Netc.dll is injected in both Multi theft auto.exe and gta_sa.exe but 90% it's generated in gta_sa.exe
I'm doing it for purely educational purpose and not intend to hack on servers, as I'm just curious of the method but it's kept as a 'secret' and knowledge only available to MTA staff.
They also have the driver FairplayKD.sys but I doubt it's generated there. It is a 'sandbox'.
The serial is an MD5 hash most probably (or not 128bits = 16 bytes) but I doubt advapi32.dll functions are used for that.
|Address Size Label |
------- ---- -----
.text:100192DB 0010 RIPEMD-128 InitState [32.le.16&]
.text:10021B19 0004 TEA1_DS [32.le.4]
.text:1003581D 0014 SHA1 / SHA0 / RIPEMD-160 initialization [32.le.20&]
.text:10106F61 0015 anti-debug: anti-VMWare [..21]
.text:1013B6BA 000C function where is handled the ZipCrypto password [32.le.12&]
.text:10151203 0008 classical random incrementer 0x343FD 0x269EC3 [32.le.8&]
.rdata:10271400 0040 padding used in hashing algorithms (0x80 0 ... 0) [..64]
.rdata:103737C8 003E rfc3548 Base 64 Encoding with URL and Filename Safe Alphabet [..62]
.rdata:103737C8 0040 B64EncodeTable [..64]
.rdata:1037E0C8 0400 Adler CRC32 (0x191b3141) [32.le.1024]
.rdata:1037E4C8 0400 Adler CRC32 (0x01c26a37) [32.le.1024]
.rdata:1037E8C8 0400 Adler CRC32 (0xb8bc6765) [32.le.1024]
.rdata:1037FF60 0100 Zlib length_code [..256]
.rdata:10380060 0200 Zlib dist_code [..512]
.rdata:10380260 0074 zinflate_lengthExtraBits [32.le.116]
.rdata:103802D8 0078 zinflate_distanceExtraBits [32.le.120]
.rdata:103808B0 0074 Zlib base_length [32.le.116]
.rdata:10380928 0078 Zlib base_dist [32.le.120]
.rdata:103AA518 0011 anti-debug: IsDebuggerPresent [..17]
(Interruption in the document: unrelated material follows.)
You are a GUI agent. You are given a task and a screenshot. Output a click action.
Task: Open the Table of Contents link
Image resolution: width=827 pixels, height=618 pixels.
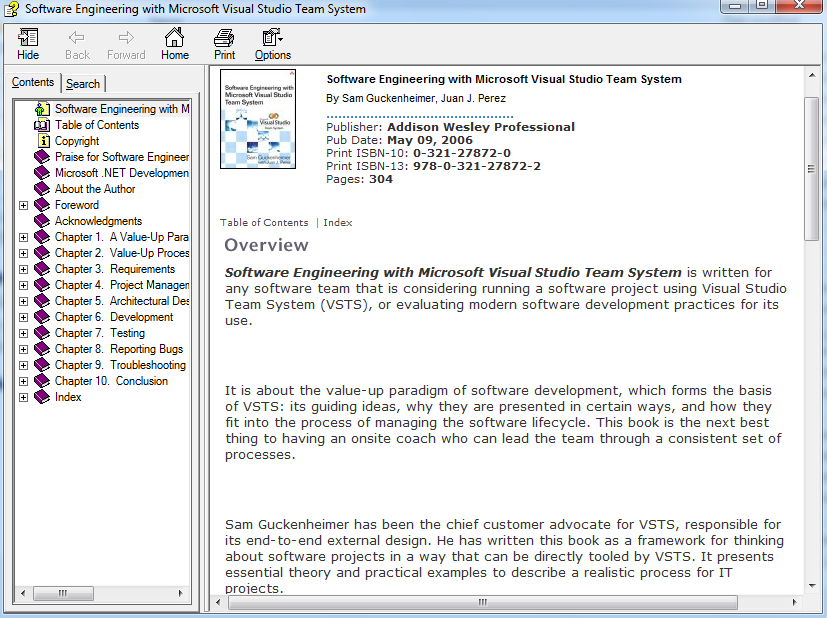263,222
.rdata:103AAA5C 0015 Windows CryptAcquireContext [..21]
.rdata:103AAAB0 0010 Windows CryptCreateHash [..16]
.rdata:103AAAC2 000E Windows CryptHashData [..14]
.data:103AB058 0120 SHA224 [32.le.288&]
.data:103AB058 0020 SHA224_DS [32.le.32]
.data:103AB078 0020 SHA256 Initial hash value H (0x6a09e667UL) [32.le.32&]
.data:103AB078 0120 SHA256 [32.le.288&]
.data:103AB07C 0010 Crypton kp [32.le.16]
.data:103AB098 0040 Initial hash value H for SHA-384 and SHA-512 [64.le.64&]
.data:103AB098 02C0 SHA384 [64.le.704&]
.data:103AB0D8 0040 Initial hash value H for SHA-512 [64.le.64&]
.data:103AB0D8 02C0 SHA512 [64.le.704&]
.data:103AB118 0100 SHA256 Hash constant words K (0x428a2f98) [32.le.256]
.data:103AB218 0280 Hash constant words K for SHA-384 and SHA-512 [64.le.640]
.data:103ABC70 0040 padding used in hashing algorithms (0x80 0 ... 0) [..64]
.tls:103E0007 0040 padding used in hashing algorithms (0x80 0 ... 0) [..64]
Help appreciated in my research as I'm really curious what is behind it... but trying to do it by myself makes me cry.